* **WHAT THE TASK REQUIRES**: Of the lines in the data below, write out exactly those from the one holding "You are a computer-use" through the one holding "Instruction: Click the 1.9E+07 legend value", both included.

* **DATA LISTING**:
=-=-=-=-=
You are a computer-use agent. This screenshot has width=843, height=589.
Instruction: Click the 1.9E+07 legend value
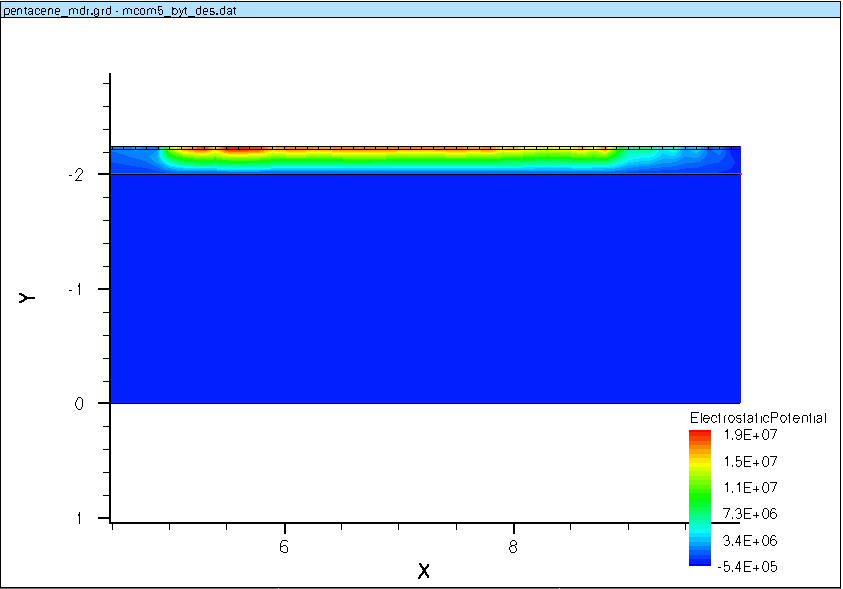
=-=-=-=-=
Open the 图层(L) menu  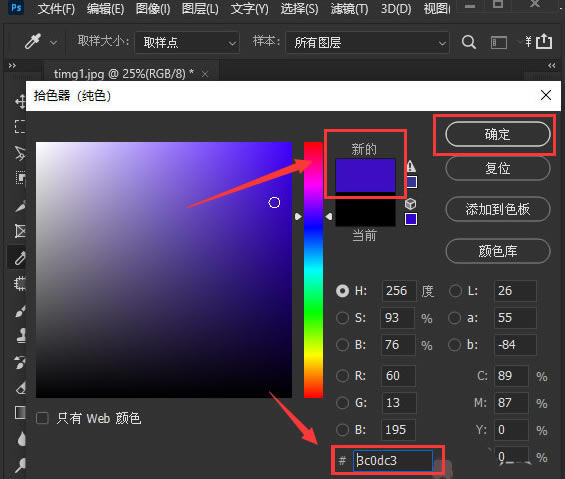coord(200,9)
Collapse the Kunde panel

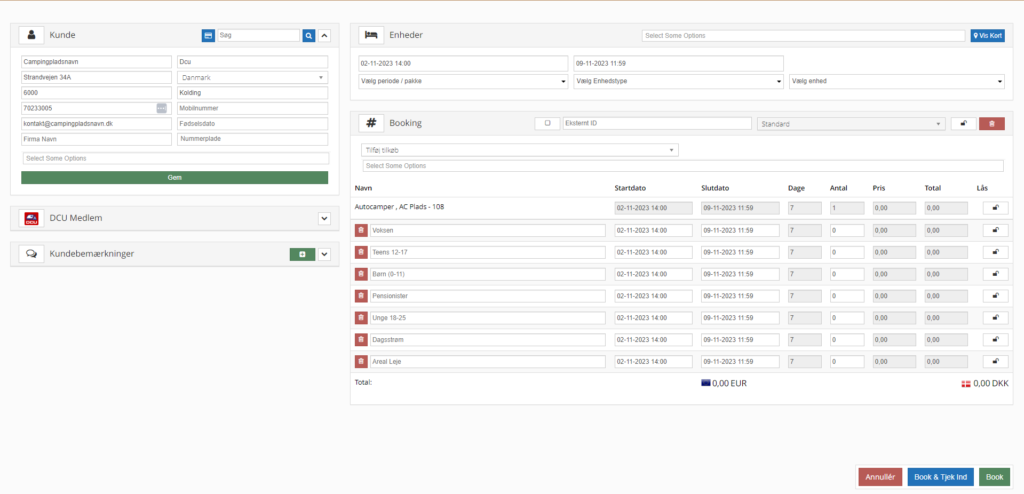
=-=-=-=-=
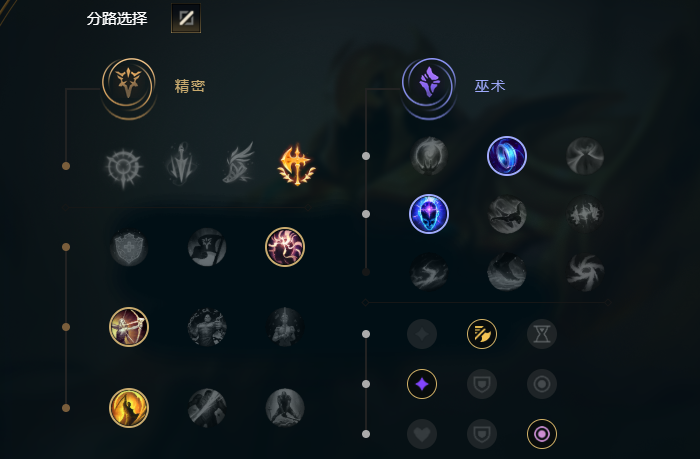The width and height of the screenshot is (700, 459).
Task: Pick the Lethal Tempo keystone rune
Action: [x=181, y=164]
=-=-=-=-=
* **YOUR RESPONSE**:
You are a computer-use agent. This screenshot has width=843, height=589.
Instruction: Click the 1.9E+07 legend value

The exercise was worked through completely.